In typical Whitt style, he digs deep and finds credible sources to substantiate charges of financial shenanigans, lies and secret deals by UGA President Michael Adams that extend beyond the campus all the way to Atlanta's gold-domed capital building and the governor's office.
Guests attending the press conference in the historic Margaret Mitchell home heard first-hand from one of the casualties of Adams' dubious reign, Dr. Renee Kaswan. A former professor and researcher at UGA, Kaswan is the inventor of Restasis - the dry-eye drop we've all seen advertised on TV. It's a blockbuster product, but according to its inventor, UGA has only seen a dab of the eye-drop's revenue.

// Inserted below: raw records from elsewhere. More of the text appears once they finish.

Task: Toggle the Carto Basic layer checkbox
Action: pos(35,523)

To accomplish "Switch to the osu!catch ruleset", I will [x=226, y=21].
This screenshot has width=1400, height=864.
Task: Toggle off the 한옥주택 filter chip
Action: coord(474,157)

Pharmaceutical goliath Allergan mislead UGA about future sales for the one-of-a-kind drug and enticed Adams as head of the university's research foundation into taking $23 million in quick cash to hand over the patent rights. The deal was good enough for Adams who was embroiled in controversy and facing a vote of no confidence from his faculty that could mean his ouster. But ‘money talks' and it appears Adams was able to leverage the Allergan deal to keep his seat at UGA.

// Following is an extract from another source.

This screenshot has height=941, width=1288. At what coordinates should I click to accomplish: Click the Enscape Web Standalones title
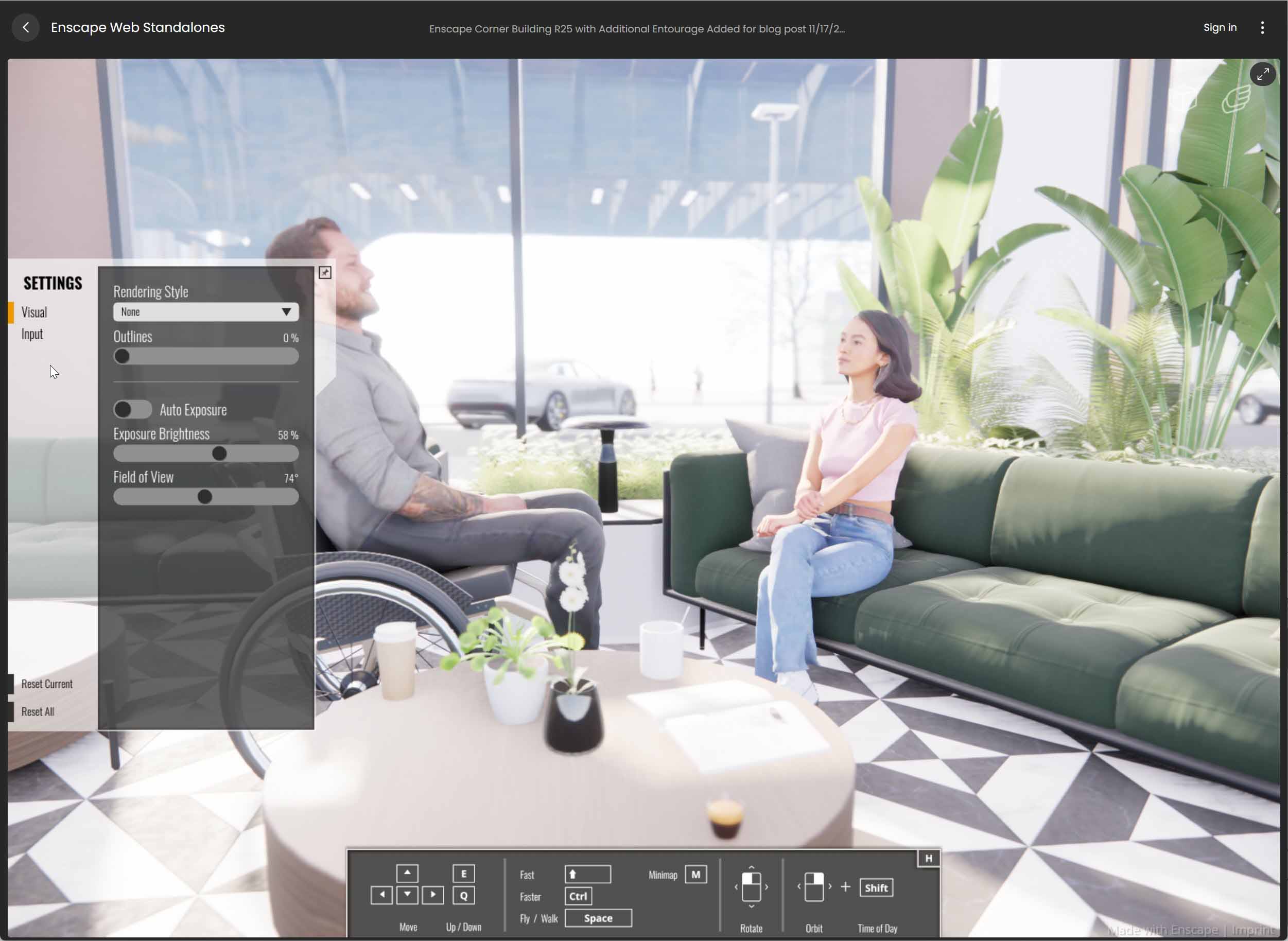tap(138, 27)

$23 million may sound like a hefty payday, but it represented just 18 cents on the dollar the university was entitled to. A more substantial figure of $220 million is what UGA lost by closing the door on inventor Kaswan and executing the secret deal with the savvy pharmaceutical giant.
Kaswan spoke passionately about her ongoing dispute with UGA to right this wrong and how Whitt had reached out to her after he had read an article about her in the Atlanta Business Chronicle last September. Once he dug into Kaswan's story, he became intrigued and was instrumental in finally getting critical case documents unsealed by the courts. He even delayed the publication of his book, convinced Kaswan's story was essential to round out the report on Adams' transgressions.
Behind the Hedges looks to be recommended reading for every Georgia citizen and taxpayer and could bring about a long-overdue formal investigation into UGA President Michael Adams questionable activities.
At the press junket, Dr. Kaswan and others shared their sentiments on Whitt's untimely passing at age 64 of a heart attack this past January. The Kaswan case and a multitude of other blunders fill the pages of Hedges - a worthy final chapter in the life of Pulitzer Prize winning journalist Whitt who dedicated his life to exposing the abuses of those who stride the halls of power.